The Patient Centered Medical Home (PCMH) model may be the hottest topic in health care especially among healthcare providers. This model will not be the savior of the health care market but if implemented properly, it may solve some of our problems. It is believed that PCMHs can improve the quality of medicine that we practice and cut cost therefore allowing for savings that will help cover the medical operation. Pilot projects across the country have shown good success in validating this theory.
The practices that have been the most successful at becoming PCMHs are those who have the human and financial resources to support the workflow changes, purchases, and new employees that are often required. These are often larger practices and hospital systems which have resources that are leveraged across the clinical operations. Many of the successful practices have seen a return of investment through more efficient clinical and business practices along with better care coordination of patients leading to decreased hospital admissions. Clinically, the significant practice management improvement and better implementation of best practices can lead to better outcomes.
Other practices are finding it more difficult to find the resources to adopt the model. The cost of HIT, additional staff, and other services can be out of reach for the smaller practices. Most providers understand the importance of EHR adoption but it takes more of a cultural change to have a successful PCMH. If you look across the country, the more successful IT teams, no matter what practice size, are teams that are dedicated to the technology and making a change with the new systems that are put in place. A coordinated effort of practice management, quality improvement and HIT adoption is a prerequisite to a successful model.

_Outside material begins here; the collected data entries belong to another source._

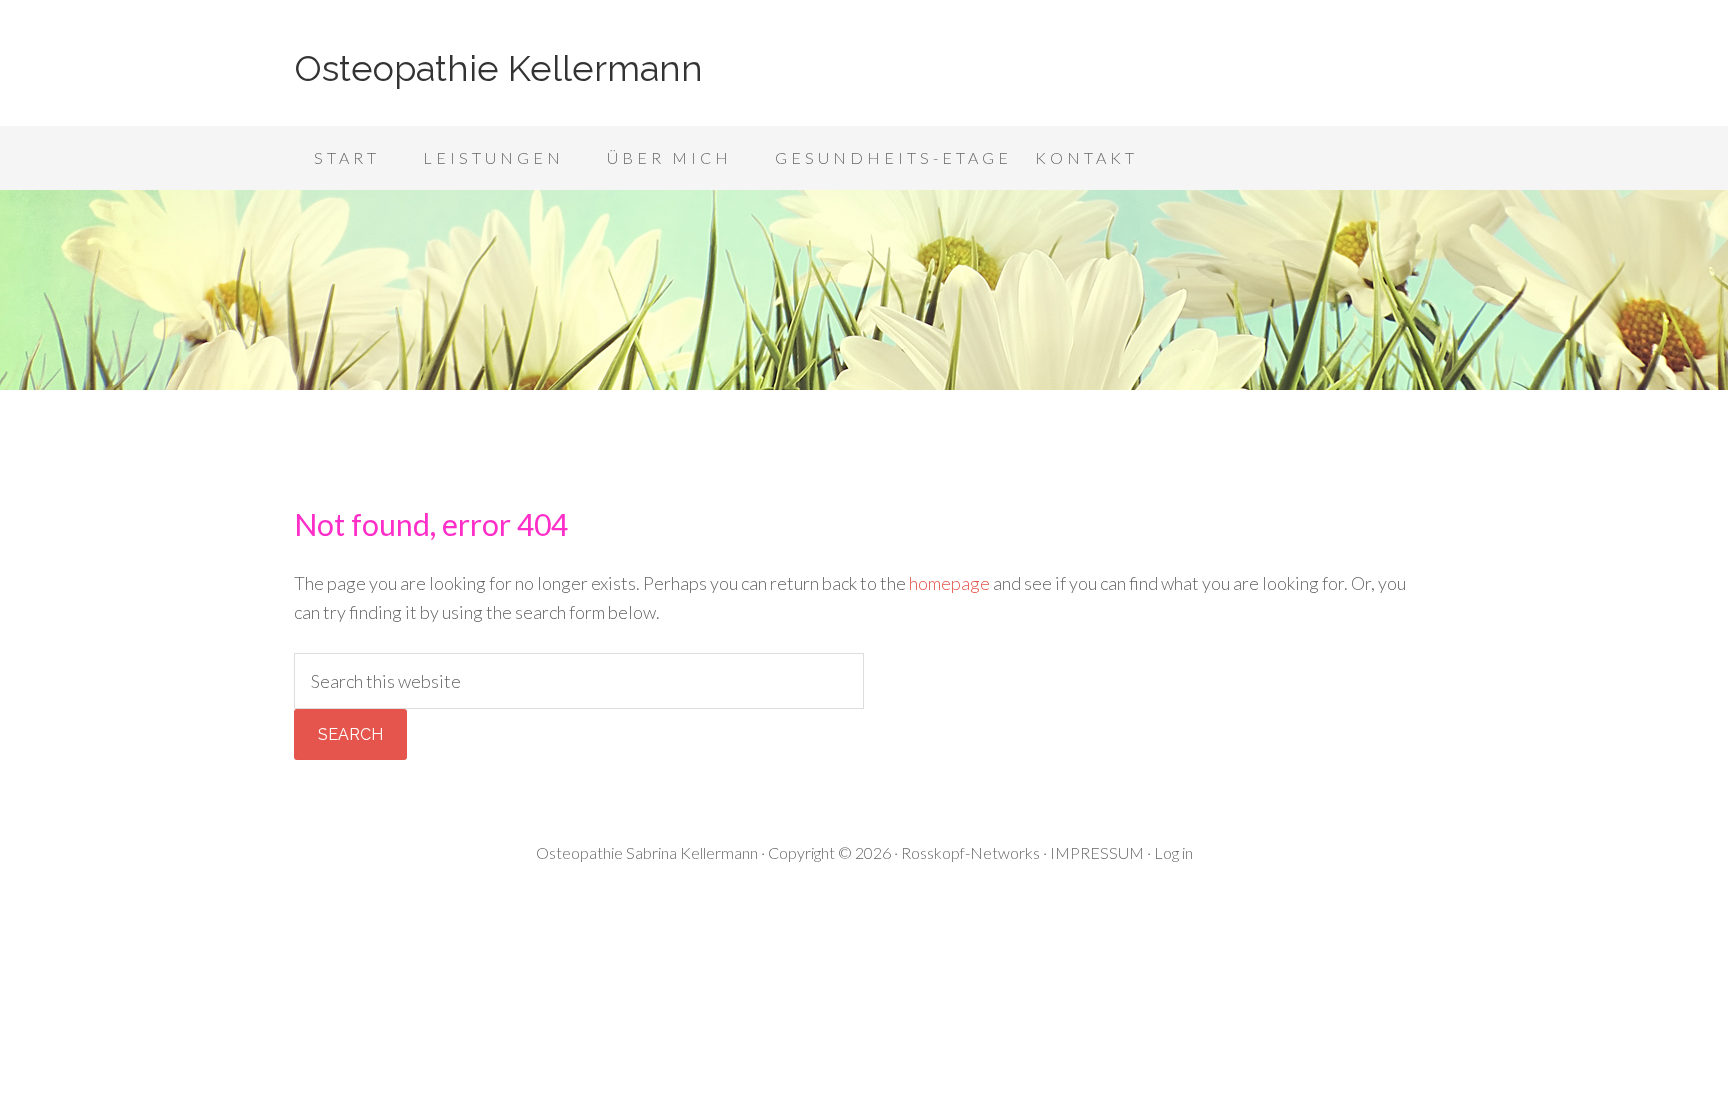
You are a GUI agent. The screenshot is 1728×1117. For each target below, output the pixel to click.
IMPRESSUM (1097, 852)
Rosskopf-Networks (970, 852)
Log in (1173, 852)
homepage (949, 583)
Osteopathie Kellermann (498, 68)
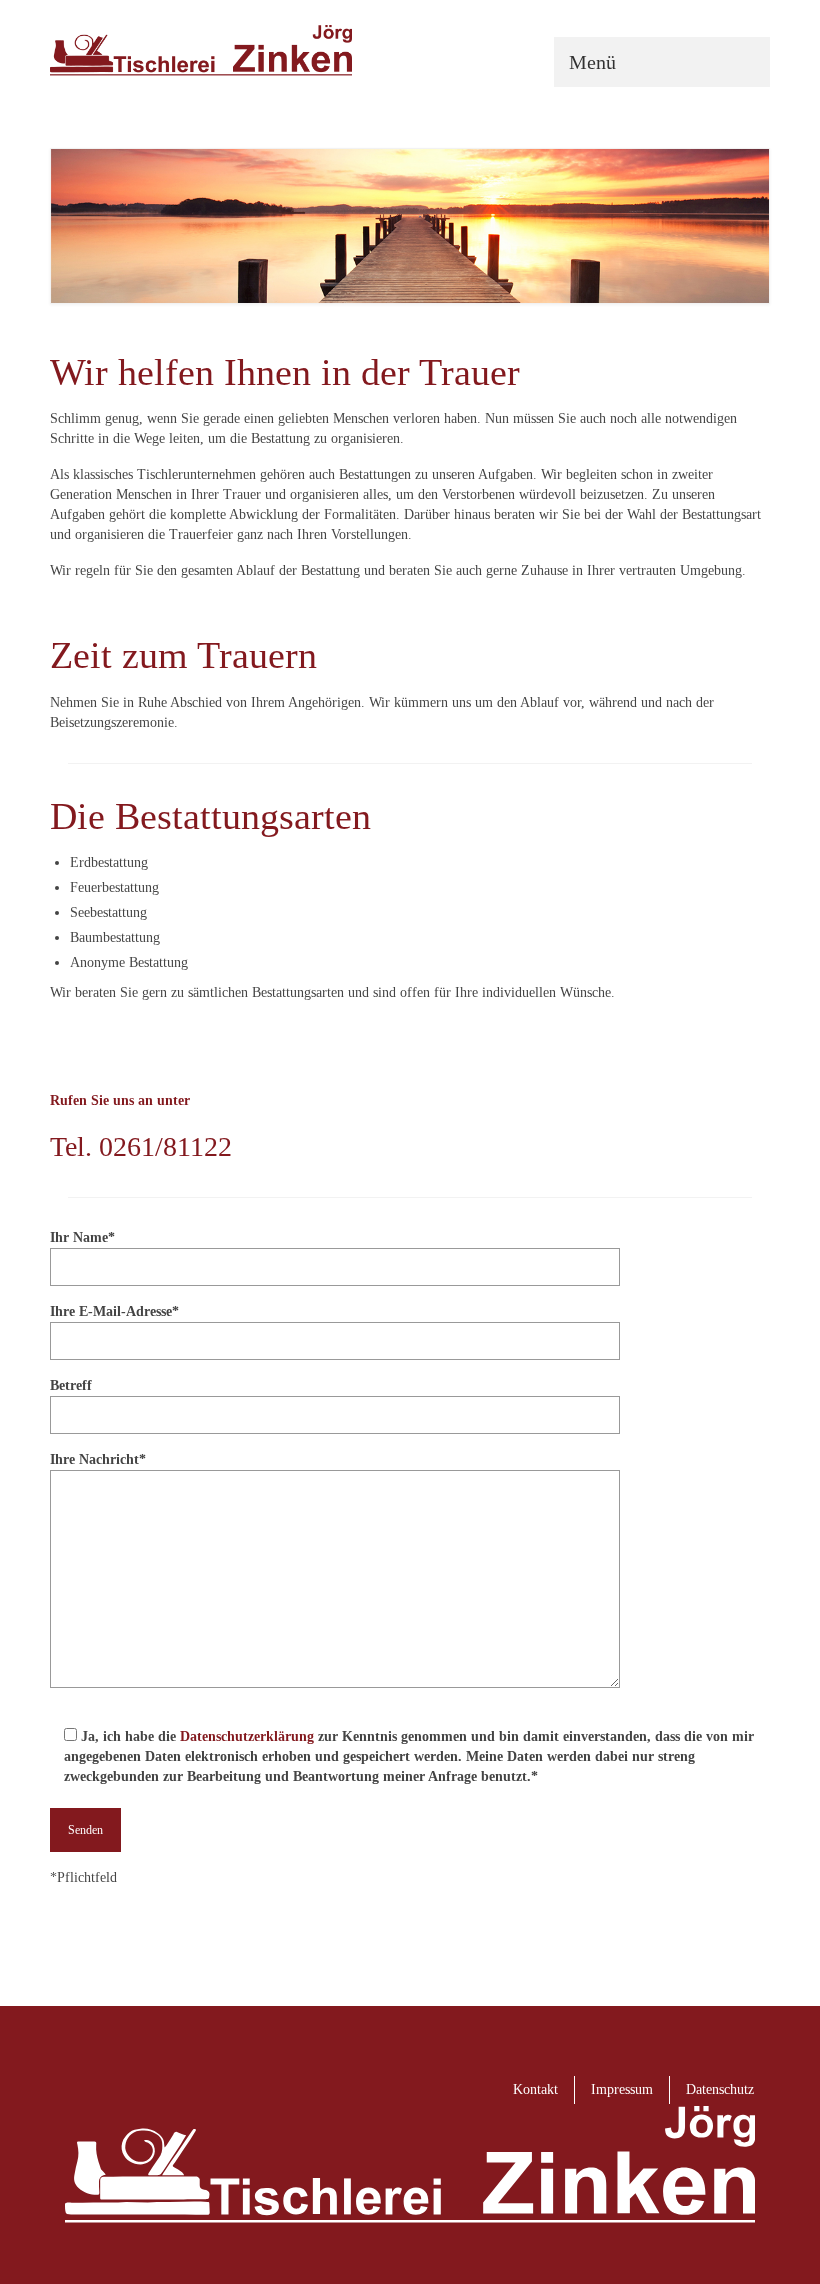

It is not an easy solution for any practice to adopt the PCMH model and for some it is still out of reach. However, I hope as the technology becomes cheaper and the greater health system becomes more integrated that we build health information exchanges with analysis and intellectual capabilities that are readily available and affordable. This will aid the smaller hospitals and practices to obtain PCMH certification and be successful partners as we build ACOs in Georgia and across the country. Therefore, it is important that providers, practices, health systems, and public health are open to sharing patient information in a private and secure manner. The Relinquishing of territorial, financial and political protective barriers will be necessary to reach the ultimate objectives of the integrated PCMH model. To improve patient care and lower cost throughout the health system will take a cultural change system wide.